Copy the rows from the line that has "Task: Point to the underlined number 560" through the line that has "point(486,733)", changing "Viewport" to "Display" and leaving everything else unchanged.
>> start Raw data
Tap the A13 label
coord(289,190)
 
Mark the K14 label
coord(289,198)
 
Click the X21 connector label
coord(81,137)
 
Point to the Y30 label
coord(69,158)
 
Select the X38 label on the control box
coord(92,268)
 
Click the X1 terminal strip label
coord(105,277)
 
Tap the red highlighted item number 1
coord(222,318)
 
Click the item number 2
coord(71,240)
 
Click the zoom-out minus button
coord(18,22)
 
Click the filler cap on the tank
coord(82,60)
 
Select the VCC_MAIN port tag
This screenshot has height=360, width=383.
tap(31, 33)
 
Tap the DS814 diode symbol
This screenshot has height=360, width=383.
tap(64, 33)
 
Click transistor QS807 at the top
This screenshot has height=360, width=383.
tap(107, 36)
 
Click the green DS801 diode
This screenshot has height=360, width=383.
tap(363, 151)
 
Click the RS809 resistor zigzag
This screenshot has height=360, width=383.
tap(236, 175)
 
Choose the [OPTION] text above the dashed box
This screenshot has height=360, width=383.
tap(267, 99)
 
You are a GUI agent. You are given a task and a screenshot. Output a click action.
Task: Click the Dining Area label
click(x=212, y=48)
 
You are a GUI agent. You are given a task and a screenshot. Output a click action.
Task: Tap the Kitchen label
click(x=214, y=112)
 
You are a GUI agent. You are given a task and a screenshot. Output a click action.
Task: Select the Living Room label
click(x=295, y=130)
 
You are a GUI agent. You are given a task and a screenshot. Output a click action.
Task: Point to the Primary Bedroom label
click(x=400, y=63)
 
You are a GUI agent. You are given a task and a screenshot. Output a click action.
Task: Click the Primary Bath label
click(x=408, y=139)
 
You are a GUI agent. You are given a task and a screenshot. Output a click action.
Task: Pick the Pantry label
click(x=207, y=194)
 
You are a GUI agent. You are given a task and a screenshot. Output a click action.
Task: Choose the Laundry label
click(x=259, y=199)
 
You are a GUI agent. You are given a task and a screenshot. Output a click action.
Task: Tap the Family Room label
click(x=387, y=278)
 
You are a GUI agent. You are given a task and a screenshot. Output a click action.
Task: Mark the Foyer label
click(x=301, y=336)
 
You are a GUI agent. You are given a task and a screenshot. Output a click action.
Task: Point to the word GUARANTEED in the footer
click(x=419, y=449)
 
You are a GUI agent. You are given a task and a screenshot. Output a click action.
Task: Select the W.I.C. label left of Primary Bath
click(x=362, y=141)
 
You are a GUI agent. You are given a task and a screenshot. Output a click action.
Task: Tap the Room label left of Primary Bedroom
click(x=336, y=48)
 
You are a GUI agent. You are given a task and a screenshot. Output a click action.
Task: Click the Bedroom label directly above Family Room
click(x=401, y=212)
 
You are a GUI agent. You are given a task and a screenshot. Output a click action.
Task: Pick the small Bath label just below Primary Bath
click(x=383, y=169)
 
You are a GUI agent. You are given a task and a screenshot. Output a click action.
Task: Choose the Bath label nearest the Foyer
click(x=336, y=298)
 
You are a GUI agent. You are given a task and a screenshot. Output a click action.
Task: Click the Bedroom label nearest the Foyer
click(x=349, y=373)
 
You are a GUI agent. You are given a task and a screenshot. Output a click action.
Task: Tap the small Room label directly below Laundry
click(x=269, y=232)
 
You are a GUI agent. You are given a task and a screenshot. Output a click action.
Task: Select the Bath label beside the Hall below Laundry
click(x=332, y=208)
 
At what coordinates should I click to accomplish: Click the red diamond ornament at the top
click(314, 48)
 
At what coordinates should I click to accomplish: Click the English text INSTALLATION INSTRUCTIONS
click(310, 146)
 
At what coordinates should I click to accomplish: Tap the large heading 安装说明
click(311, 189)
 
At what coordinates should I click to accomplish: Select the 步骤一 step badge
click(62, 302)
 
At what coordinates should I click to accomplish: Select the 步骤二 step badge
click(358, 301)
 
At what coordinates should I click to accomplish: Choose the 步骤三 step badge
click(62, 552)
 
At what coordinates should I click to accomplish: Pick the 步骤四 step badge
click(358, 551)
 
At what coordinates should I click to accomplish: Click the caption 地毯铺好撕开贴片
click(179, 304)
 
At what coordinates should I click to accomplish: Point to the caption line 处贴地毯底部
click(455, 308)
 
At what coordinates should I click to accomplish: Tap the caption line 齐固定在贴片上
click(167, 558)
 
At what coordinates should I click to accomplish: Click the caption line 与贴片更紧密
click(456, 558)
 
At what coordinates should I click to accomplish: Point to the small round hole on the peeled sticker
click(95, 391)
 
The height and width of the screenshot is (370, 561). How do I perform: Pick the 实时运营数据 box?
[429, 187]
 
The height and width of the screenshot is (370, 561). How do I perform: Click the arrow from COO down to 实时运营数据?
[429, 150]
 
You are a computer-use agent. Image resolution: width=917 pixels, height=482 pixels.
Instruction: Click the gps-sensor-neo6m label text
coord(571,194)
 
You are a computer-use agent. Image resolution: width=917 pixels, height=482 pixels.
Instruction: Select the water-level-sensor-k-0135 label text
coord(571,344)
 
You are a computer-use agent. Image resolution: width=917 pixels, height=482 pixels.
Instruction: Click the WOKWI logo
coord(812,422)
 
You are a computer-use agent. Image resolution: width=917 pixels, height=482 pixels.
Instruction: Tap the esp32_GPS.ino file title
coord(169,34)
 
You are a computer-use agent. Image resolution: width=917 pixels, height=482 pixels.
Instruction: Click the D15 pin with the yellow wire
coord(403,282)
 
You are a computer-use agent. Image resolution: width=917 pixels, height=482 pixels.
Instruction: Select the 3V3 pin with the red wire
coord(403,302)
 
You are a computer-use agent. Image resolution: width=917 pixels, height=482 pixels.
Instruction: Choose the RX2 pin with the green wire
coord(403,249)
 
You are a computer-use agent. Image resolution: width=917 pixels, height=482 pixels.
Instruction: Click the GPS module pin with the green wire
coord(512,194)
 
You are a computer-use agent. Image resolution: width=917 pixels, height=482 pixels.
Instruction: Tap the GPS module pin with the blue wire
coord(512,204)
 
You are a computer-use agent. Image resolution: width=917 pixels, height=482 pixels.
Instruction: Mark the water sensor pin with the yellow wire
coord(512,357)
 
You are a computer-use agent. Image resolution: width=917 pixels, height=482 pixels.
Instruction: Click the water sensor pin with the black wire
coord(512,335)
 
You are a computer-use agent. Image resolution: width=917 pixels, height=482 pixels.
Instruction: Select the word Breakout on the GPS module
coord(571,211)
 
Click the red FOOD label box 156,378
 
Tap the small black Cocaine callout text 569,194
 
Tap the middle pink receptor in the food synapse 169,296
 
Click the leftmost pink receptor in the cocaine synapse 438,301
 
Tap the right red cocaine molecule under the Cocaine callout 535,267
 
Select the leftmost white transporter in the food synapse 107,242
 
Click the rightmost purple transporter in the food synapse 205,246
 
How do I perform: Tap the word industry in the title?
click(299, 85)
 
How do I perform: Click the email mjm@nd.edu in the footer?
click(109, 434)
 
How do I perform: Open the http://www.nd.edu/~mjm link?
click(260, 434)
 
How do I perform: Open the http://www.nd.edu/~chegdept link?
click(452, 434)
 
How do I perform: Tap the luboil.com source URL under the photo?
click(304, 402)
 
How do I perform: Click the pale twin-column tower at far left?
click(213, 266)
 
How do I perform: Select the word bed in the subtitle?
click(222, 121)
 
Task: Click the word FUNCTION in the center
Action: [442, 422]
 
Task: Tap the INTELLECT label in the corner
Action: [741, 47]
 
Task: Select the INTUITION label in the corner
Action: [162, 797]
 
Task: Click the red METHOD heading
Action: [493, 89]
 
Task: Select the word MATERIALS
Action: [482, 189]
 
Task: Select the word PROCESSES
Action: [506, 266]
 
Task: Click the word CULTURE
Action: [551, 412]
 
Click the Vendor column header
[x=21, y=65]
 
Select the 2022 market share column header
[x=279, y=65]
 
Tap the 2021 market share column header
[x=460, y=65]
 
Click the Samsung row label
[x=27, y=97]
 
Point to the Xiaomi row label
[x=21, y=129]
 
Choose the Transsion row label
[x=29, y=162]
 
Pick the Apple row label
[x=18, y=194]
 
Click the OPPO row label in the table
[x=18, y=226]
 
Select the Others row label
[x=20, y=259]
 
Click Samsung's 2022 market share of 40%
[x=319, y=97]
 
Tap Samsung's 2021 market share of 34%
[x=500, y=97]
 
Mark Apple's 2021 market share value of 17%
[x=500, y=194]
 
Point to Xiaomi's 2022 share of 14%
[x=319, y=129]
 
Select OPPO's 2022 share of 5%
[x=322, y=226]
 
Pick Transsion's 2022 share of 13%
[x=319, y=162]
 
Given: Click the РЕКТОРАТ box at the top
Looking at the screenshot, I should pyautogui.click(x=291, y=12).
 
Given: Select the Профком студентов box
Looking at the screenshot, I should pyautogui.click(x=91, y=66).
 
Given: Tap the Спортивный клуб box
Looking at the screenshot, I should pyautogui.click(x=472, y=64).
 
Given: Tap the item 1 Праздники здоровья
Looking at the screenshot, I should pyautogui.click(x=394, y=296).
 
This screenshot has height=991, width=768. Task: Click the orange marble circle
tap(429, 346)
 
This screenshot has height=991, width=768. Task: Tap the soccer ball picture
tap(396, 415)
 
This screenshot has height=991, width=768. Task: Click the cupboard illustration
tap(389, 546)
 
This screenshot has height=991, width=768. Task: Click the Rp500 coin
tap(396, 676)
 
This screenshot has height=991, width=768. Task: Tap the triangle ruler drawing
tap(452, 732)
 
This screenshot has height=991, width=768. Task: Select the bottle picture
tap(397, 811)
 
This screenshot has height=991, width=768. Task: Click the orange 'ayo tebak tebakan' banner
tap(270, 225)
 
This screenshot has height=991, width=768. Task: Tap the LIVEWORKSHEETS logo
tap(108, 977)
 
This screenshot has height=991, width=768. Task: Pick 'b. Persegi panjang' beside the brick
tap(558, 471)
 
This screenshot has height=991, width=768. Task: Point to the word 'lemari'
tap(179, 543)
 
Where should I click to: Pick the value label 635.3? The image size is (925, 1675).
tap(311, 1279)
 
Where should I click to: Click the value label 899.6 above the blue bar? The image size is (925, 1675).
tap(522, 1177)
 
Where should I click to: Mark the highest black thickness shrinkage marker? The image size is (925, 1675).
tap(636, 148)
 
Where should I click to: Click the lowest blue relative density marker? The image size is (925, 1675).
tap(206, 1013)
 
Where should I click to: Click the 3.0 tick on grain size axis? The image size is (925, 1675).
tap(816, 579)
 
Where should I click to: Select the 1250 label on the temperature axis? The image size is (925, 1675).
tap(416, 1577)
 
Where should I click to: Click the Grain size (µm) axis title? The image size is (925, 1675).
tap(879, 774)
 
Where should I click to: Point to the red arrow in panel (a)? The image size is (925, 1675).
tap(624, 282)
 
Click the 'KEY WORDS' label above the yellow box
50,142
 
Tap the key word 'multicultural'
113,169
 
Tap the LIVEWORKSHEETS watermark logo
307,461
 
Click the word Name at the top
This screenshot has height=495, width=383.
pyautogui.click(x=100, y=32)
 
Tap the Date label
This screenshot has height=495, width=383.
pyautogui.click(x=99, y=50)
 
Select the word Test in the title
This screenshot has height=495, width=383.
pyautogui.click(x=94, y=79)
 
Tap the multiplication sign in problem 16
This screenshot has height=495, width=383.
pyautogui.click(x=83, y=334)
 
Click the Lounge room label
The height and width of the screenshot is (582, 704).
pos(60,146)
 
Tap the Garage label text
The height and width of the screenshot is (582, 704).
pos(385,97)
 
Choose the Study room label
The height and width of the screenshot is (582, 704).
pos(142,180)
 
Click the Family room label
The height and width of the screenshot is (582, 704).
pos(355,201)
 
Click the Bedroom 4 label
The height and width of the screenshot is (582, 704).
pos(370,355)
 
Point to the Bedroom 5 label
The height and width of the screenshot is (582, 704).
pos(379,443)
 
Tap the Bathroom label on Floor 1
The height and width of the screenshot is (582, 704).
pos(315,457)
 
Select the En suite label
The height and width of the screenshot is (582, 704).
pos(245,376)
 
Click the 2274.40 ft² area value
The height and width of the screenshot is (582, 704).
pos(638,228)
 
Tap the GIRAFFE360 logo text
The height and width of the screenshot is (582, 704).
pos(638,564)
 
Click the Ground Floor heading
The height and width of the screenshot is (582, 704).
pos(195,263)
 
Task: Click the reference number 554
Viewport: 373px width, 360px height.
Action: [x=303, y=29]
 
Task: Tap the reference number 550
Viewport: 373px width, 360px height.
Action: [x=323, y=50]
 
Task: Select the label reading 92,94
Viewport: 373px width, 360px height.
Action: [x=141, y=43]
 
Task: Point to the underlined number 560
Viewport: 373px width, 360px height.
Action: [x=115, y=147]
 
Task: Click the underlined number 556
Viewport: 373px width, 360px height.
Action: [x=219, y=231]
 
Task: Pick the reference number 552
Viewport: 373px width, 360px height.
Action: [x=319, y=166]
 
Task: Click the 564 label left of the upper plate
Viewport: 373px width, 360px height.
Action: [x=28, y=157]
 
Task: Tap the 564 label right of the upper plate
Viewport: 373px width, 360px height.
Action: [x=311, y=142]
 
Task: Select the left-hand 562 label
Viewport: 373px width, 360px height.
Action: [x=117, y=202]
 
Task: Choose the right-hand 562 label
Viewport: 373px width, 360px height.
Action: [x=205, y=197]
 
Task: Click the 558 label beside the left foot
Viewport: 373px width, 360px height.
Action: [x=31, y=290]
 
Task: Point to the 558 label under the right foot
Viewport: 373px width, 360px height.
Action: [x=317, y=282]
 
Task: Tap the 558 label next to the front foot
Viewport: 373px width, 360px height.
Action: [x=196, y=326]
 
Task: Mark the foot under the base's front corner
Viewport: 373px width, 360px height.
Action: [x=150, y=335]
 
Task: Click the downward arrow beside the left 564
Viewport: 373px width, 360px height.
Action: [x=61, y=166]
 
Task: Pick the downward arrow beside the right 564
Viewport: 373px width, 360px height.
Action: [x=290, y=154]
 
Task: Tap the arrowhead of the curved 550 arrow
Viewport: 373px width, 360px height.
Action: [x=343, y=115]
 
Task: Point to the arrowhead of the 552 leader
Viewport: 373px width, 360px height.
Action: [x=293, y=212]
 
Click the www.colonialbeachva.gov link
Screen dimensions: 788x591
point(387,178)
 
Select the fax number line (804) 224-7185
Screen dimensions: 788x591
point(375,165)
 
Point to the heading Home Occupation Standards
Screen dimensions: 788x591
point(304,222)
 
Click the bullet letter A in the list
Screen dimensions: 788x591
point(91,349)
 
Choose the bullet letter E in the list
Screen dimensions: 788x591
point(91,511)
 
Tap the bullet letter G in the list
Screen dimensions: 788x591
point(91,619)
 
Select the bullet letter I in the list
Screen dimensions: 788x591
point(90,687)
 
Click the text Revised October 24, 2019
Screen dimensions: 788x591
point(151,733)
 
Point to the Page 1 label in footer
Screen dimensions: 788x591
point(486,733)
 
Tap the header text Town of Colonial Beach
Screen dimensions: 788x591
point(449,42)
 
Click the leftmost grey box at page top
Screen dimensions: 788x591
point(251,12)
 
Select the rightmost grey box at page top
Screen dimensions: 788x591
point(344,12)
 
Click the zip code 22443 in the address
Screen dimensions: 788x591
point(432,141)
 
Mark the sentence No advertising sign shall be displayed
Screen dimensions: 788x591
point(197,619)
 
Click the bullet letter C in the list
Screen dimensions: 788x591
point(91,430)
>> end Raw data
> **Problem solution**:
Task: Point to the underlined number 560
Display: 373px width, 360px height.
Action: [x=115, y=147]
 
Task: Click the underlined number 556
Display: 373px width, 360px height.
Action: [x=219, y=231]
 
Task: Pick the reference number 552
Display: 373px width, 360px height.
Action: [x=319, y=166]
 
Task: Click the 564 label left of the upper plate
Display: 373px width, 360px height.
Action: [x=28, y=157]
 
Task: Tap the 564 label right of the upper plate
Display: 373px width, 360px height.
Action: [x=311, y=142]
 
Task: Select the left-hand 562 label
Display: 373px width, 360px height.
Action: [x=117, y=202]
 
Task: Choose the right-hand 562 label
Display: 373px width, 360px height.
Action: [x=205, y=197]
 
Task: Click the 558 label beside the left foot
Display: 373px width, 360px height.
Action: [x=31, y=290]
 
Task: Point to the 558 label under the right foot
Display: 373px width, 360px height.
Action: [x=317, y=282]
 
Task: Tap the 558 label next to the front foot
Display: 373px width, 360px height.
Action: [x=196, y=326]
 
Task: Mark the foot under the base's front corner
Display: 373px width, 360px height.
Action: [x=150, y=335]
 
Task: Click the downward arrow beside the left 564
Display: 373px width, 360px height.
Action: [x=61, y=166]
 
Task: Pick the downward arrow beside the right 564
Display: 373px width, 360px height.
Action: [x=290, y=154]
 
Task: Tap the arrowhead of the curved 550 arrow
Display: 373px width, 360px height.
Action: [x=343, y=115]
 
Task: Point to the arrowhead of the 552 leader
Display: 373px width, 360px height.
Action: [x=293, y=212]
 
Click the www.colonialbeachva.gov link
Screen dimensions: 788x591
point(387,178)
 
Select the fax number line (804) 224-7185
Screen dimensions: 788x591
point(375,165)
 
Point to the heading Home Occupation Standards
Screen dimensions: 788x591
point(304,222)
 
Click the bullet letter A in the list
Screen dimensions: 788x591
point(91,349)
 
Choose the bullet letter E in the list
Screen dimensions: 788x591
point(91,511)
 
Tap the bullet letter G in the list
Screen dimensions: 788x591
point(91,619)
 
Select the bullet letter I in the list
Screen dimensions: 788x591
point(90,687)
 
Click the text Revised October 24, 2019
Screen dimensions: 788x591
point(151,733)
 
Point to the Page 1 label in footer
Screen dimensions: 788x591
point(486,733)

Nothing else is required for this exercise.